Virus classification
- (unranked): Virus
- Realm: Monodnaviria
- Kingdom: Shotokuvirae
- Phylum: Cossaviricota
- Class: Papovaviricetes
- Order: Sepolyvirales
- Family: Polyomaviridae
- Genus: Deltapolyomavirus
- Species: Deltapolyomavirus undecihominis
- Synonyms: Human polyomavirus 11;

= STL polyomavirus =

Species of virus

STL polyomavirus (STLPyV, also known as Saint Louis polyomavirus or Human polyomavirus 11) is a virus of the polyomavirus family that infects human hosts. It was first reported in 2013 and is most closely related to MW polyomavirus. It has been identified mostly in stool samples from children and has been detected in a variety of geographic locations.

==Discovery==
STL polyomavirus was first discovered in 2013 in a stool sample from a healthy child in Malawi; the same research group then detected the virus in stool from children in The Gambia and Saint Louis, Missouri (after which the virus was named). The designation "STL polyomavirus" was included in the International Committee on Taxonomy of Viruses proposed classification of polyomaviruses. It was the 11th human polyomavirus to be discovered.

==Genome==
The organization of the STLPyV genome is typical of polyomaviruses. At around 4.8 kilobase pairs in length, it contains genes for the small tumor antigen and large tumor antigen, a novel additional tumor antigen, and three viral coat proteins, VP1, VP2, and VP3. It is most closely related to MW polyomavirus, also first isolated from a child in Malawi. Different STLPyV isolates have a relatively large amount of sequence variation, up to approximately 5%; this pattern is similar to both MWPyV and the much better characterized BK polyomavirus.

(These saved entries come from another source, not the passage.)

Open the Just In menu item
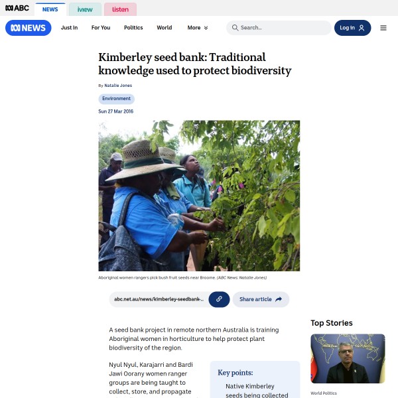 click(x=69, y=28)
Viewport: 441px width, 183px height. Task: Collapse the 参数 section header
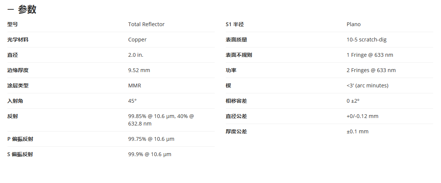(x=22, y=10)
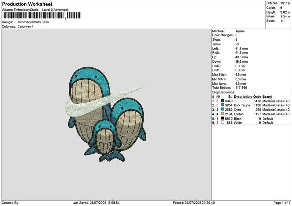Click the White thread color swatch
Screen dimensions: 292x206
click(223, 122)
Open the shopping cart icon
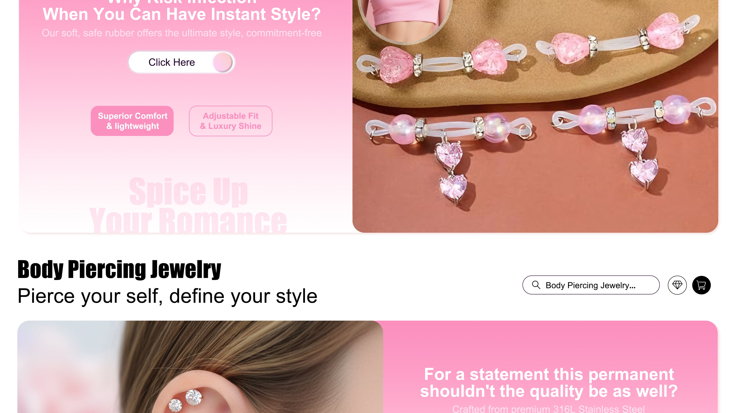Image resolution: width=735 pixels, height=413 pixels. (701, 285)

A distinctive characteristic of the STLPyV genome is its alternatively spliced tumor antigen; in addition to the small and large tumor antigens
highly conserved in polyomaviruses, STLPyV also expresses a third tumor antigen designated 229T, which contains a novel fusion of portions of the small and large tumor antigen sequences.

==Taxonomy==
Among the human polyomaviruses, STLPyV is most closely related to MWPyV; like MWPyV, its genome suggests different ancestries for the large tumor antigen and the major capsid protein VP1, implying that the virus might have evolved from an ancestral recombination event.

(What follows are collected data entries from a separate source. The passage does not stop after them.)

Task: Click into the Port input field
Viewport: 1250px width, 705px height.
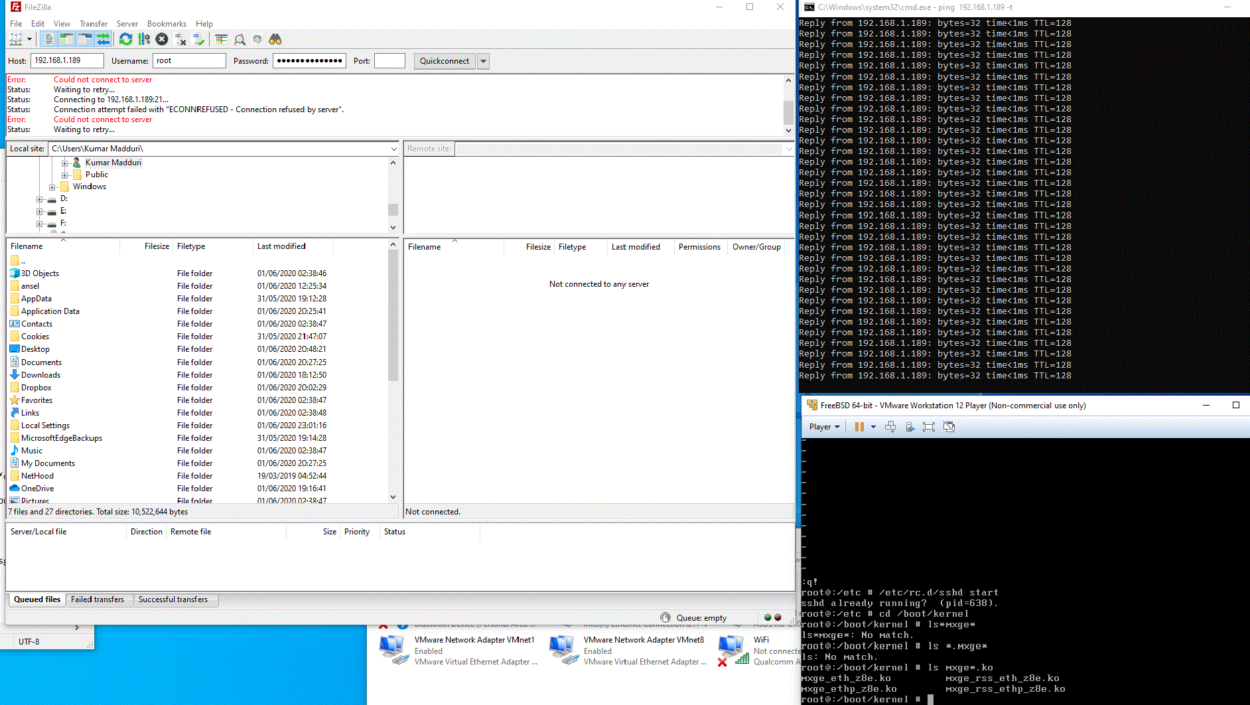Action: (389, 61)
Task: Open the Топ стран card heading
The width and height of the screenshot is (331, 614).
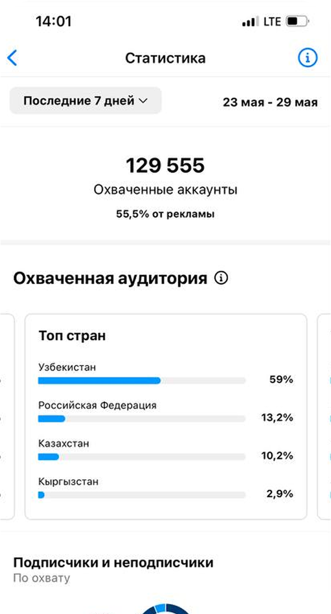Action: (x=72, y=335)
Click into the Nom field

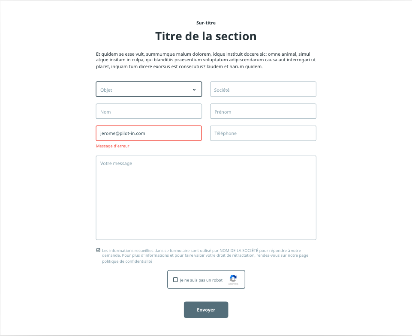148,111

In the 2015 taxonomic update to the polyomavirus group, the International Committee on Taxonomy of Viruses classified STLPyV in the genus Deltapolyomavirus. This genus contains four viruses that infect humans: HPyV6, HPyV7, MW polyomavirus, and STL polyomavirus.

==Prevalence==
All known human polyomaviruses are fairly common in healthy adult populations and are usually asymptomatic. In a study that profiled polyomavirus seroprevalence, or prevalence of detectable antibodies against viral proteins indicating either past or present exposure in immunocompetent adults, the estimate of STLPyV prevalence was approximately 70%, with an age distribution consistent with transmission of maternal antibodies combined with early childhood infection. Studies of the presence of viral DNA, indicating active viral replication, suggest STLPyV prevalence in the range of 1-2% of children.